Snapshot builds are available as artifacts from GitHub Actions runs, though they are only kept for 90 days and can only be downloaded when logged into a GitHub account. To mitigate these restrictions, snapshot build artifacts include a GPG signature that can be verified using the public key hosted here, which means it's possible to re-upload the artifacts elsewhere and still prove their authenticity.

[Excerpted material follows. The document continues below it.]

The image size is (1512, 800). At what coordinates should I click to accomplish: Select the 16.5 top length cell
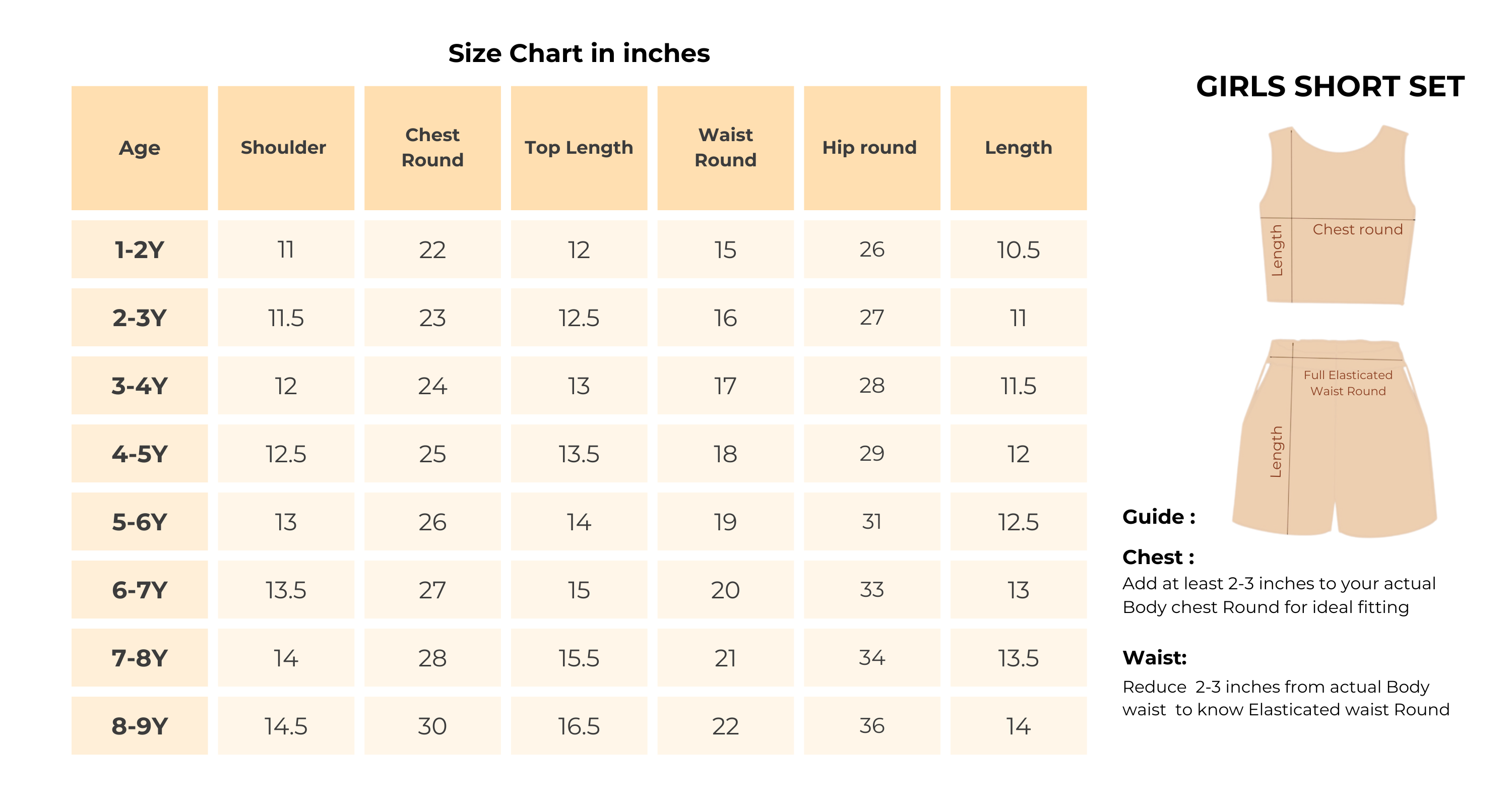579,726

The snapshot build artifacts are named like so:

libloot-<last tag>-<revisions since tag>-g<short revision ID>_<branch>-<platform>.<file extension>

Building libloot

Refer to .github/workflows/release.yml for the build process.

Linux

The build process assumes that you have already cloned the libloot repository, that the current working directory is its root, and that the following applications are already installed:

  • cmake
  • curl
  • git
  • pip3 (and therefore Python 3)
  • cargo and the rest of the Rust toolchain (e.g. via rustup)
  • wget

The list above may be incomplete.

CMake Variables

libloot uses the following CMake variables to set build parameters:

Parameter Values Default Description
BUILD_SHARED_LIBS ON, OFF ON Whether or not to build a shared libloot binary.
LIBLOOT_BUILD_TESTS ON, OFF ON Whether or not to build libloot's tests.
LIBLOOT_INSTALL_DOCS ON, OFF ON Whether or not to install libloot's docs (which need to be built separately).
RUN_CLANG_TIDY ON, OFF OFF Whether or not to run clang-tidy during build. Has no effect when using CMake's MSVC generator.
ESPLUGIN_URL A URL A GitHub release archive URL The URL to get a source code archive from. This can be used to supply a local path if the archive has already been downloaded (e.g. for offline builds).
LIBLOADORDER_URL A URL A GitHub release archive URL The URL to get a source code archive from. This can be used to supply a local path if the archive has already been downloaded (e.g. for offline builds).
LOOT_CONDITION_INTERPRETER_URL A URL A GitHub release archive URL The URL to get a source code archive from. This can be used to supply a local path if the archive has already been downloaded (e.g. for offline builds).

You may also need to set BOOST_ROOT if CMake cannot find Boost.

Building The Documentation

The documentation is built using Doxygen, Breathe and Sphinx. Install Doxygen and Python and make sure they're accessible from your PATH, then run:

py -m venv .venv
.venv\Scripts\activate
pip install -r docs/requirements.txt
sphinx-build -b html docs build/docs/html

If running on Linux, replace .venv\Scripts\activate with .venv/bin/activate.

Alternatively, you can use Docker to avoid changing your development environment, by running docker run -it --rm -v ${PWD}/docs:/docs/docs -v ${PWD}/build:/docs/build -v ${PWD}/include:/docs/include sphinxdoc/sphinx:7.3.7 bash to obtain a shell that you can use to run apt-get update && apt-get install -y doxygen and then the two commands above.